What is the relationship between Governance, ERM, and Internal Control?

I have a number of files available for download from my Profile and one is this diagram: https://www.box.net/shared/me48udpnxi. I worked on it with Professor Andrew Chambers.

I admit to being influenced by the South African King Code III of corporate governance. I see governance as broadly covering how the organization is directed and managed, and that includes the consideration and management of risk (ERM). Controls are used to ensure risk responses are as they should be. The second page shows the various types of risk, and how they act across governance, risk, and controls.

Some risk practitioners believe that ERM includes Governance. I am not in that number, because I believe that setting strategies, optimizing performance, and providing related oversight are in Governance and not in ERM. Some aspects of Governance can be considered part of ERM, but not all.

There are certain aspects of Governance that could be considered part of a system of internal control. COSO talks about the Control Environment later, which includes the operation of the board and internal audit. To the extent that they are required to ensure stuff happens the way it should (my lay definition of internal control), that’s OK.
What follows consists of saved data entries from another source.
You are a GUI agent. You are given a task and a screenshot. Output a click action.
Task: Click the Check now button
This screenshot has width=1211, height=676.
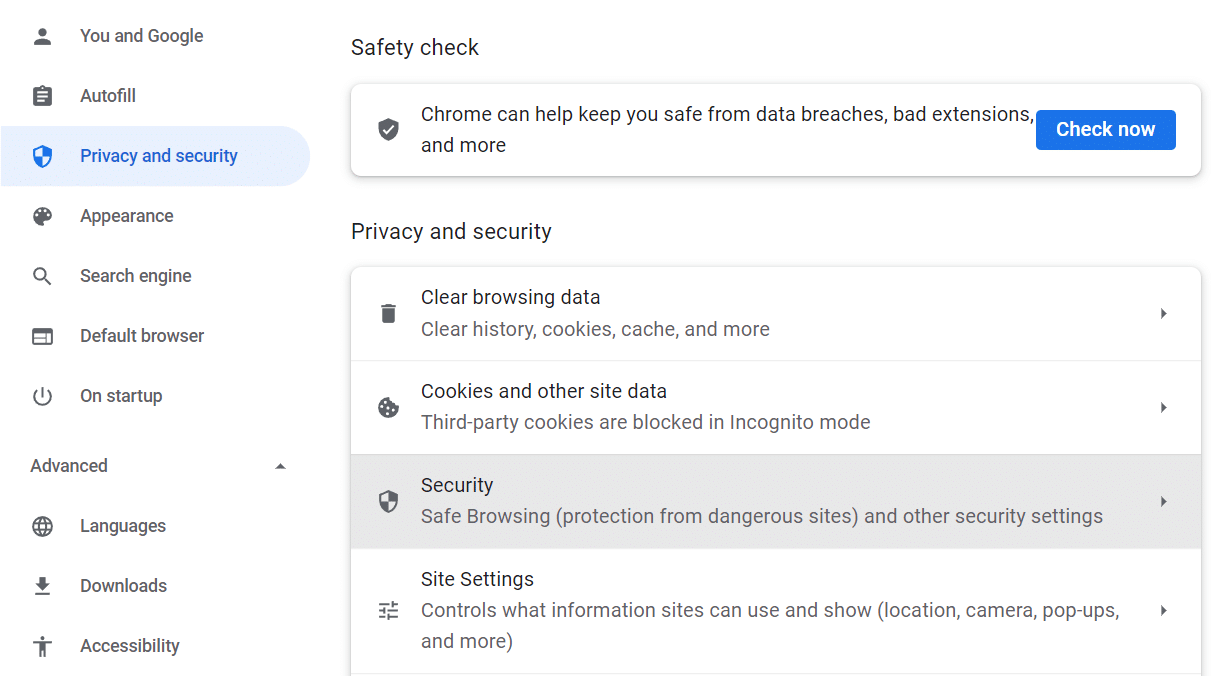pos(1105,129)
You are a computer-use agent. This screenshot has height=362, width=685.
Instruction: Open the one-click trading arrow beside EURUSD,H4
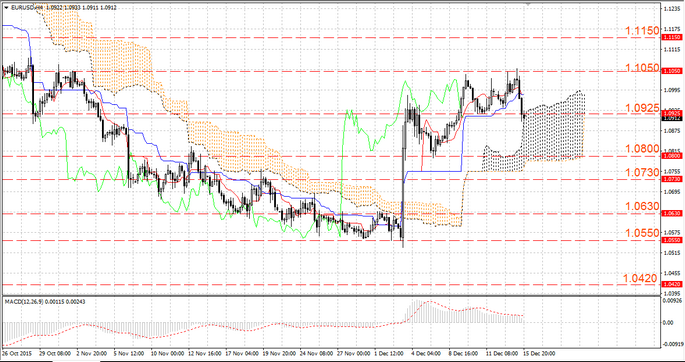[x=6, y=7]
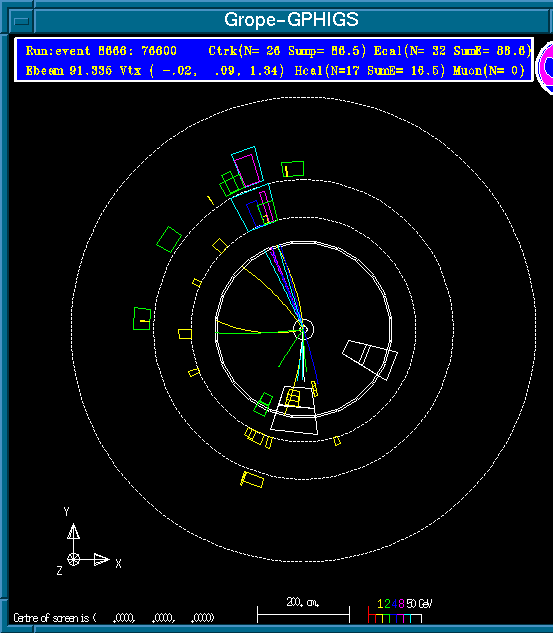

So, everything inter-relates and the borders on the Venn diagram are fuzzy rather than precise. Nevertheless, I think this captures the broad sense of the relationship.

Agree? Comments?

  1. Norman Marks
    June 12, 2011 at 6:50 AM

    I have a separate internal audit-focused discussion on this at http://www.theiia.org/blogs/marks// Please join us.

  2. Ck6
    June 12, 2011 at 7:19 AM

    Norman, think of Governance as “external” control and ask the question, “if internal control is part of an ERM program, shouldn’t external control?” How the directors of the company govern, directly affects the owners interest in the organization and as such governance should be a part of the ERM effort.

    Remember the leader of the ERM effort is a facilitator and not a manager of the underlying processes – finance, management, production, etc..

  3. June 12, 2011 at 7:32 AM

    Hello Norman. I view governance as an aspect of risk management and of internal controls. They are inter-related, but, of course, not each aspect of each inter-relates. For example, tone at the top, the exercise of authority, inclusiveness, and the manner of exercising diligence are all important aspects of governance that also directly relate to ERM/risk management and internal controls. I believe it can also be argued that the manner of setting strategies including risk assessment and tolerance, optimizing performance, and providing related oversight are part of risk management and internal control.

    David Tate, Esq. (San Francisco)

  4. Norman Marks
    June 12, 2011 at 7:49 AM

    I am not familiar with the term ‘external control’. Can you share where this comes from and what it means?

    • Ck6
      June 12, 2011 at 8:24 AM

      Norman, internal controls provide a basis for Management’s operating the company in a sound and consistent manner as agreed to by the owners/owner’s representatives. Governance describes how the owners present their stewardship to the world (or externally). The two areas are different, but both should be a part of the ERM program.

  5. Larry Brown
    June 12, 2011 at 12:17 PM

    Norman – My view is that you and Professor Chambers have drawn an abridged version of the COSO ERM framework. You have the four COSO ERM objective areas in slide 2/2 – strategy operations, reporting and compliance, and you’ve managed to compress the eight COSO ERM components into three – G, R and C.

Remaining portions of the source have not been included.